Exercise prompt - Lines from the entries below that hold "agent" form the answer; copy all of them.

Dataset: Begin

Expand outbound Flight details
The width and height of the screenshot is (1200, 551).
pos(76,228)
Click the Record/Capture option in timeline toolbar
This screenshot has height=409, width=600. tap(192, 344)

Dataset: End
Dataset: Begin

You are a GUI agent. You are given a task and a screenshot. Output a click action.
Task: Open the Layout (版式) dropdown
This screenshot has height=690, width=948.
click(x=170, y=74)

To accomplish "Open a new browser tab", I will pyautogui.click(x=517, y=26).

Dataset: End
Dataset: Begin

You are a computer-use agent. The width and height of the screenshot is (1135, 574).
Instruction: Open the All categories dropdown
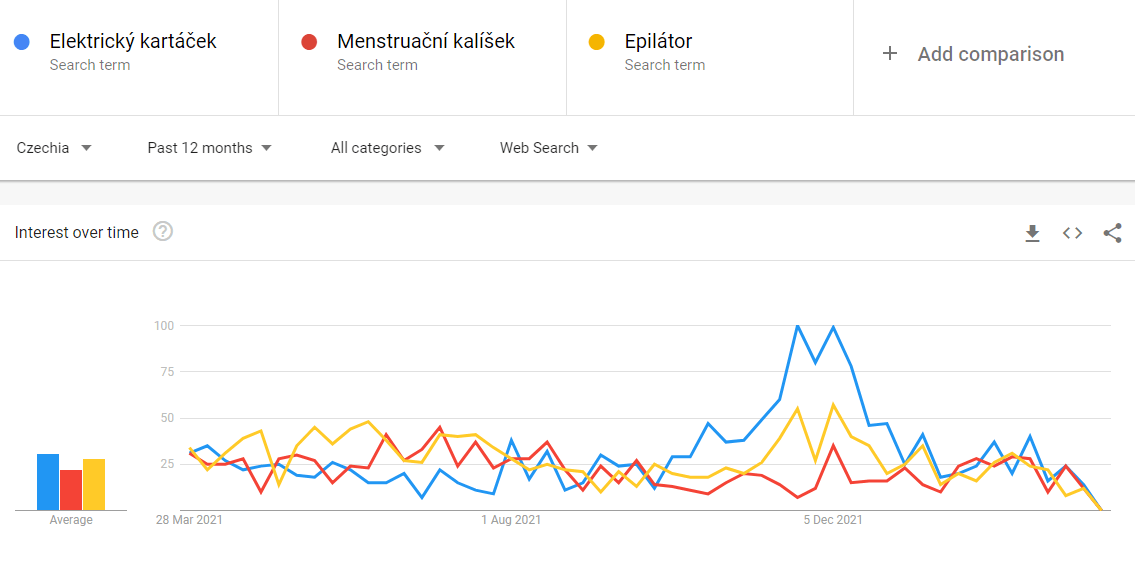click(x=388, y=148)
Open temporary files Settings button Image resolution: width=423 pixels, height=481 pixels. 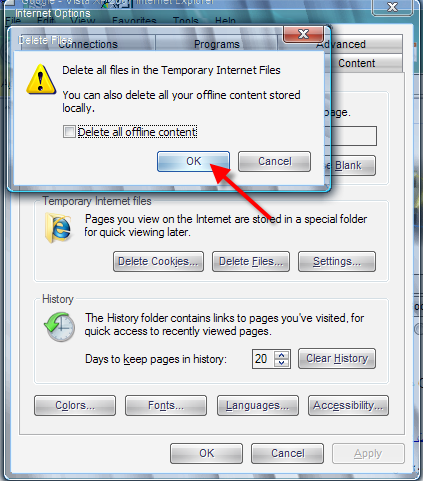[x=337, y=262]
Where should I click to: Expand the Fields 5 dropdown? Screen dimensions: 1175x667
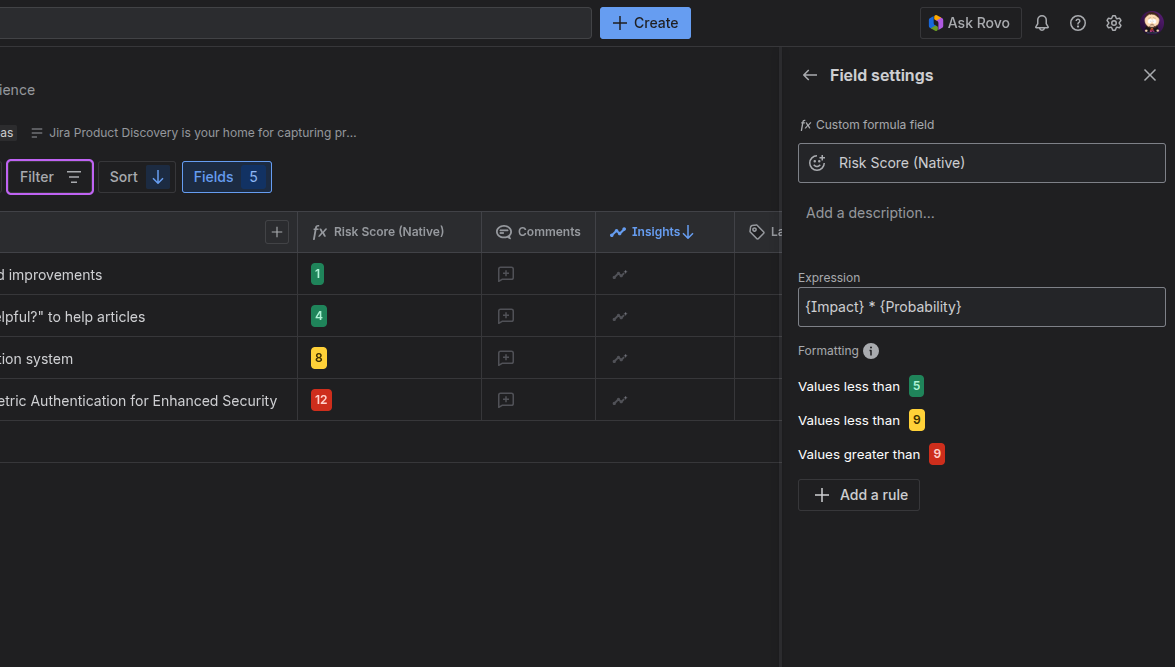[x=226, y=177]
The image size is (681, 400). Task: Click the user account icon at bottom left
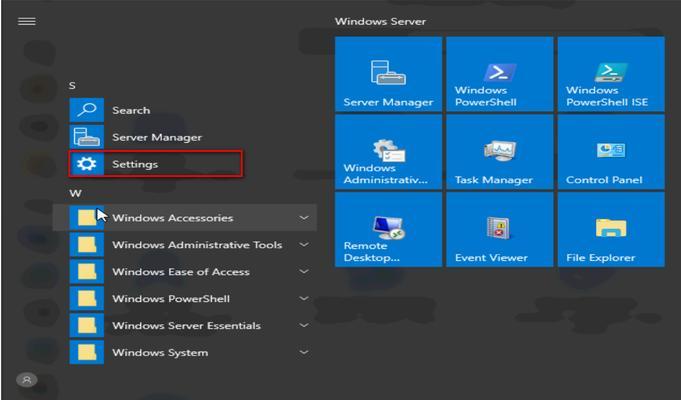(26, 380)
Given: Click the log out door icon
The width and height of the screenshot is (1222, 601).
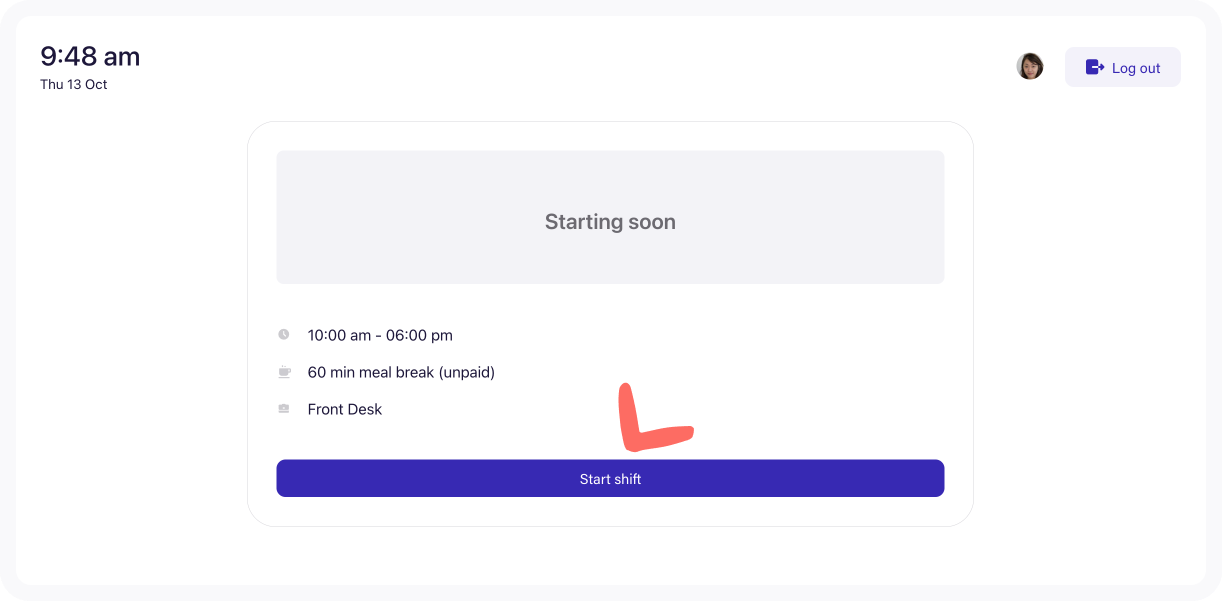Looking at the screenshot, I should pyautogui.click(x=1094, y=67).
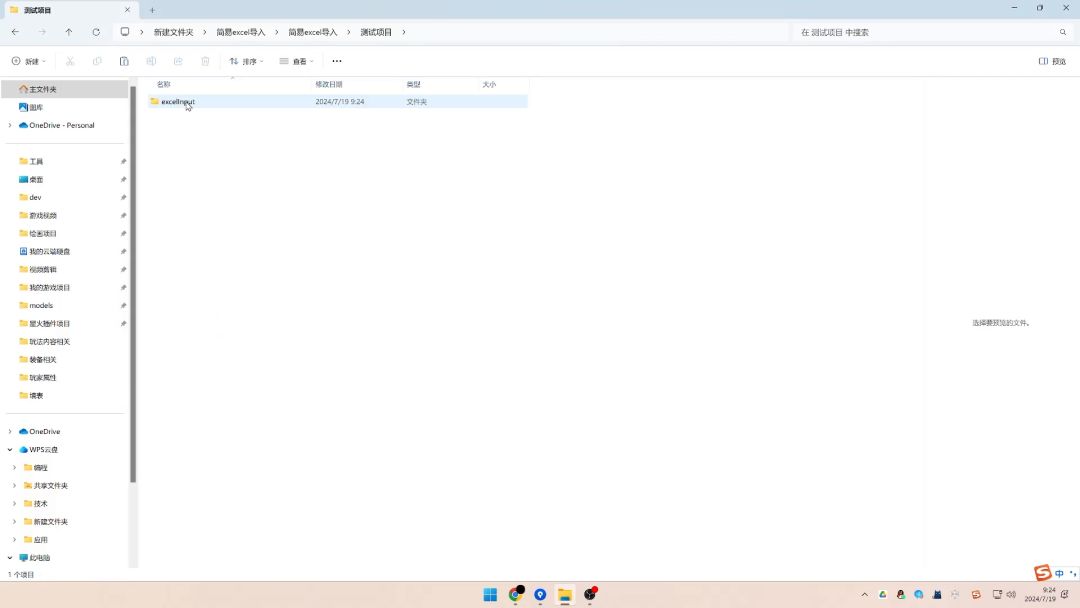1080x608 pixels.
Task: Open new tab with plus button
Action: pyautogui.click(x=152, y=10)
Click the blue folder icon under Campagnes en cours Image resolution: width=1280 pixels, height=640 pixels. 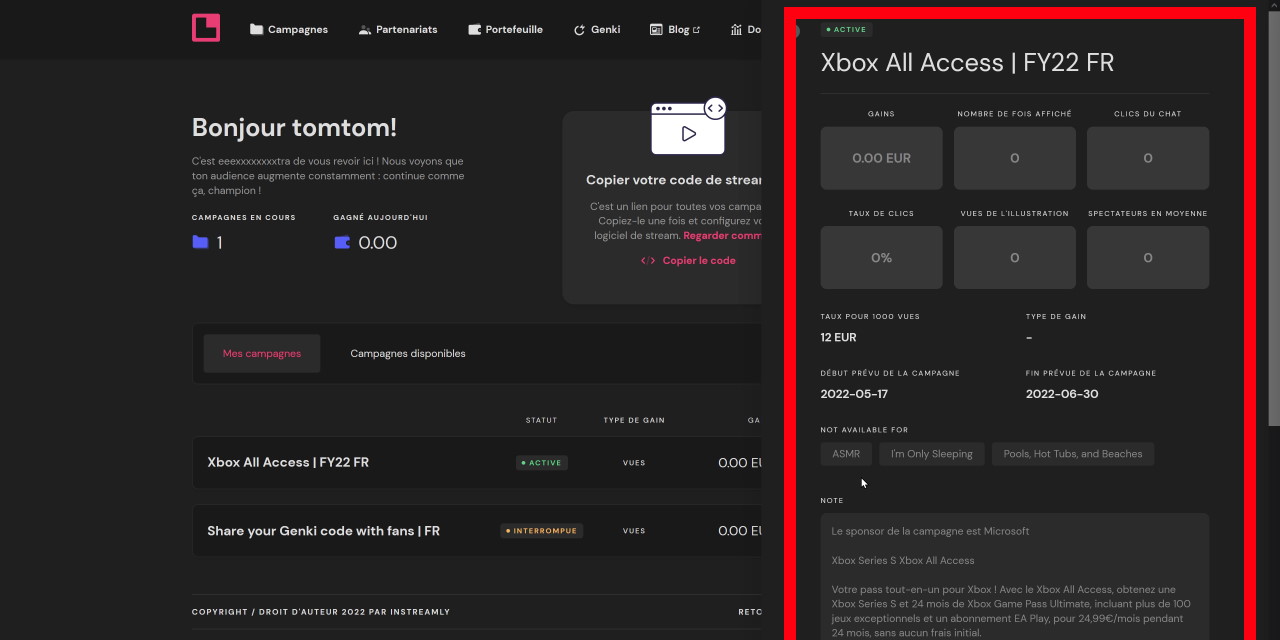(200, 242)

Dataset: End

Task result -
You are a GUI agent. You are given a task and a screenshot. Output a click action.
You are a computer-use agent. The width and height of the screenshot is (1135, 574).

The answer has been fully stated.